While Persico was in prison he maintained control of his crime family. At one point he appointed Victor Orena (picture on the left) acting boss. Orena would keep the position until Persico’s son Alphonse would be released from prison. But Orena liked being boss, and started looking for allies on the Commission to make it official. What came next was a full blown war. The Colombo Family was divided in two factions: those loyal to Carmine Persico, and those backing Orena. Initially Cacace sided with Orena, but later he switched sides and joined the Persico faction. During the war Cacace was ambushed by a gunman and shot in the chest and testicles. Cacace returned fire, first dropping his dry cleaning. When the war was over twelve people were killed, and the Persicos had won. In the years following the war around 57 mobsters were convicted in several trials (according to www.ganglandnews.com)

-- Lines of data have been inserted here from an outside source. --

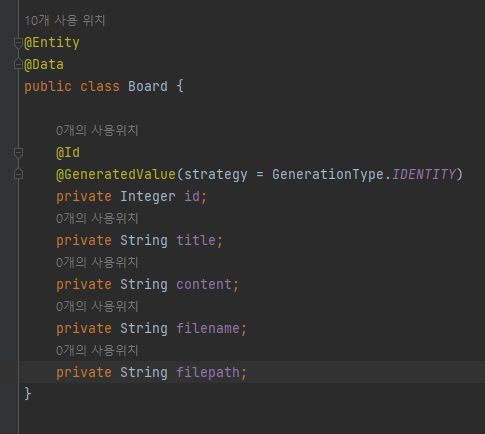
Task: Open usages hint above the filepath field
Action: [97, 351]
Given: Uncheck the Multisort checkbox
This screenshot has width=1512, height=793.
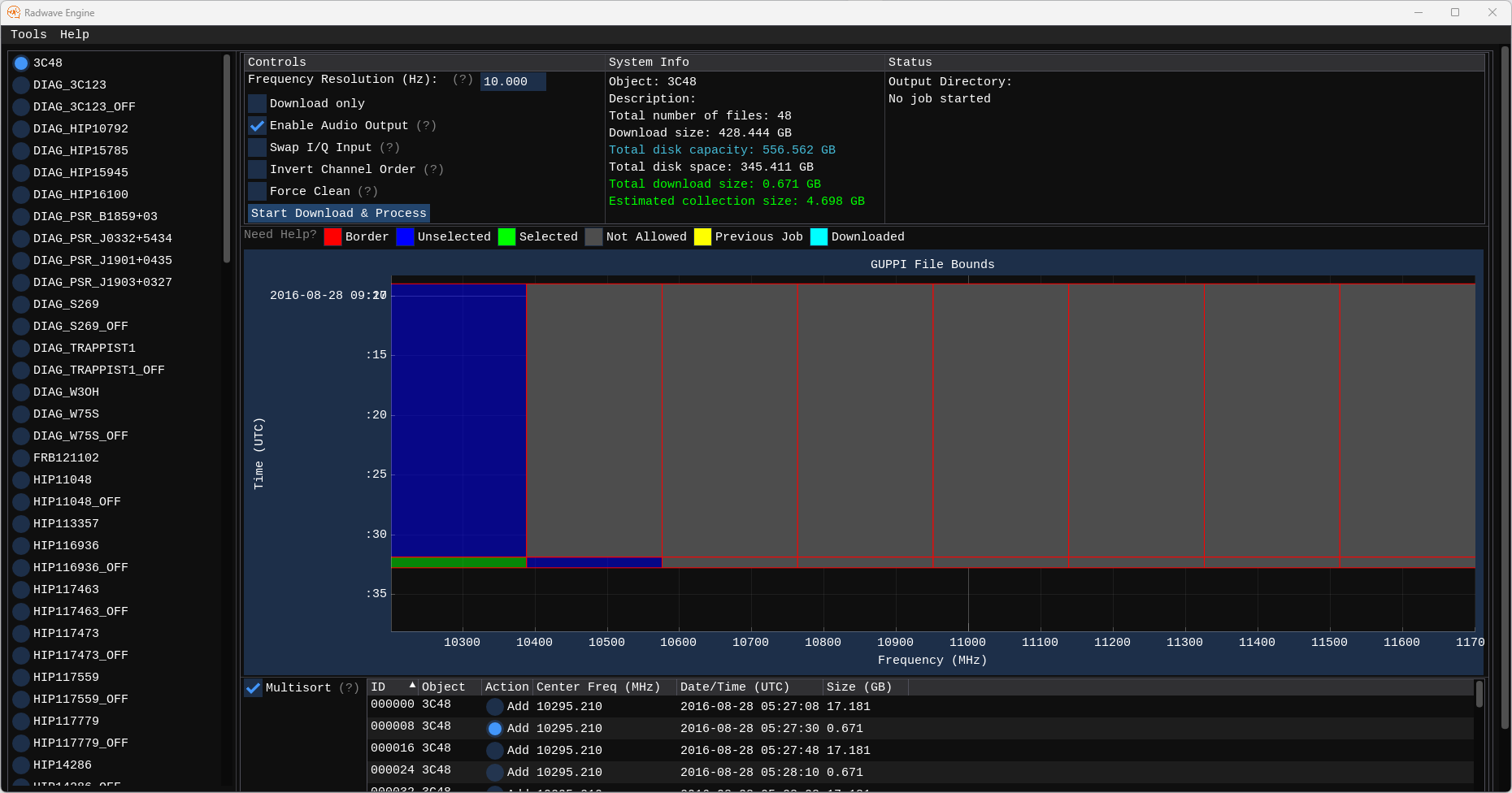Looking at the screenshot, I should pos(254,687).
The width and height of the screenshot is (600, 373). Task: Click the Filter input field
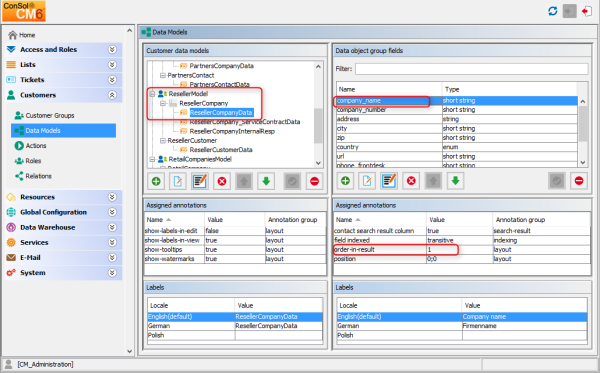click(x=471, y=69)
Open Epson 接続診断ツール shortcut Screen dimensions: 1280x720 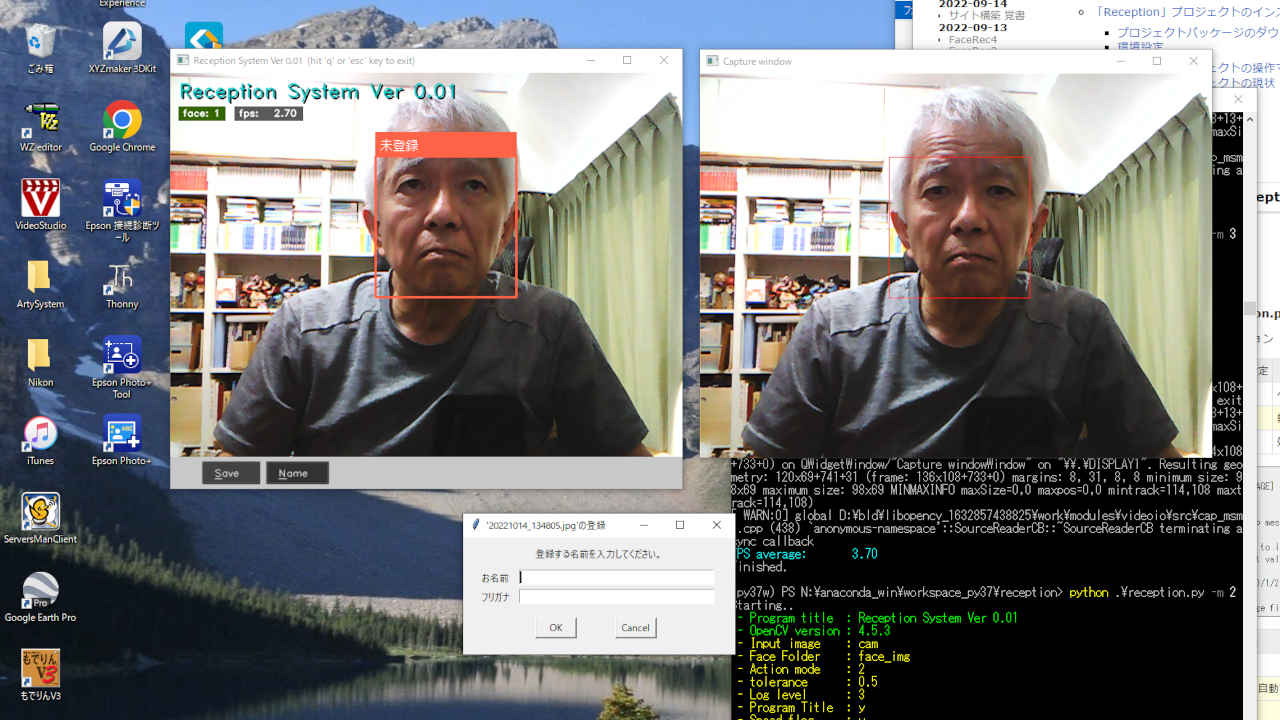tap(122, 200)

Joel Cacace emerged as one of the leaders of the troubled Colombo Crime Family. He was labeled acting boss by the FBI, and as such had a huge bull’s eye on his back. With information from government witnesses such as Frank Smith, Cacace was indicted. On August 13, 2004 he pleaded guilty to racketeering charges, admitting his role in the Aronwald murder, and received a sentence of 20 years in prison.